Analysts trying to pinpoint the industry’s breakeven point however have been left chasing a moving target, with costs moving as rapidly as prices and miners showing surprising resilience in the face of the new normal.
An extreme example is Shanta Gold, owner of a string of open pit gold deposits in Tanzania. The company’s first quarter results looked dicey, with all-in costs of $1,451, well above the gold price. But its latest quarterly figures show that Shanta has knocked nearly $300 per ounce off its cost of production.
“By far and away the majority” of the saving comes from a revision to the mine plan at Shanta’s New Luika mine, chief executive Toby Bradbury told Master Investor. “We know we’re going to take the mine underground at some point and we’re looking at every block in the resource and saying, is this block better mined from surface or underground.”
According to a reserve update released yesterday, the revision has reallocated 67,000 ounces to the underground operation, whilst permanently cutting 17,000 of the mine’s least profitable ounces from New Luika’s mining schedule.
“The reserves haven’t gone away, they’re still there,” Bradbury says. “They are just going to appear in a different order of mining. What we’ve been able to do is knock off the high cost, high strip ratio reserves that were previously included in the plan.”

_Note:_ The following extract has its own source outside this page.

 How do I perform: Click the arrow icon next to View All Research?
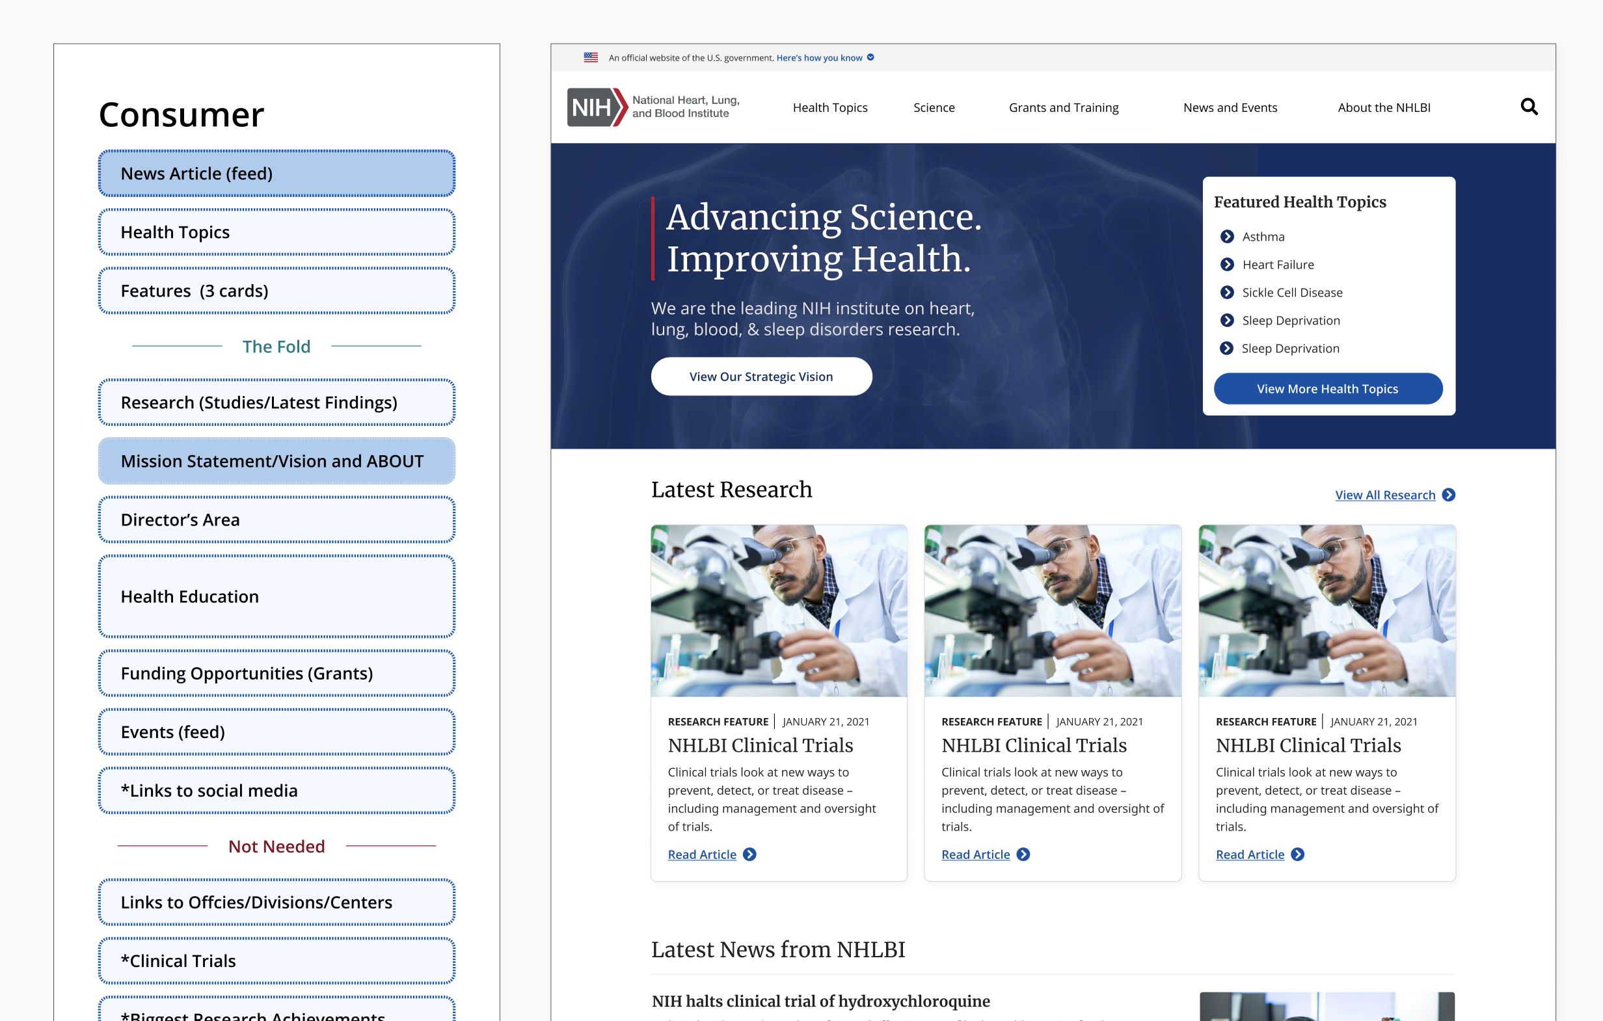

The extent of Shanta’s savings may not be matched across the industry, but New Luika’s new mine plan highlights the dramatic improvements miners are mustering when it becomes a question of survival. Shanta also switched its operations from diesel to heavy fuel oil last year and has ridden a dramatic fall in the oil price in the last 12 months, cutting a further $45 to $50 per ounce off its costs.
All-in production costs reported last week were $1,157, still above the spot price. But Shanta’s monthly performance in June, which saw output jump 89 per cent to 7,480 ounces as the company accessed new ore at its Bauhinia Creek operation, suggests another $300 per ounce can be cut from costs in the second half of this year.
“If you look at the June performance, it’s about delivering June for the rest of this year,” says Bradbury, who joined the company earlier this year as part of a management shakeup. “I have a view that we can always improve, so it doesn’t matter how good we are, we can always look for ways to do things better.”
“It’s a journey, it’s not a destination.”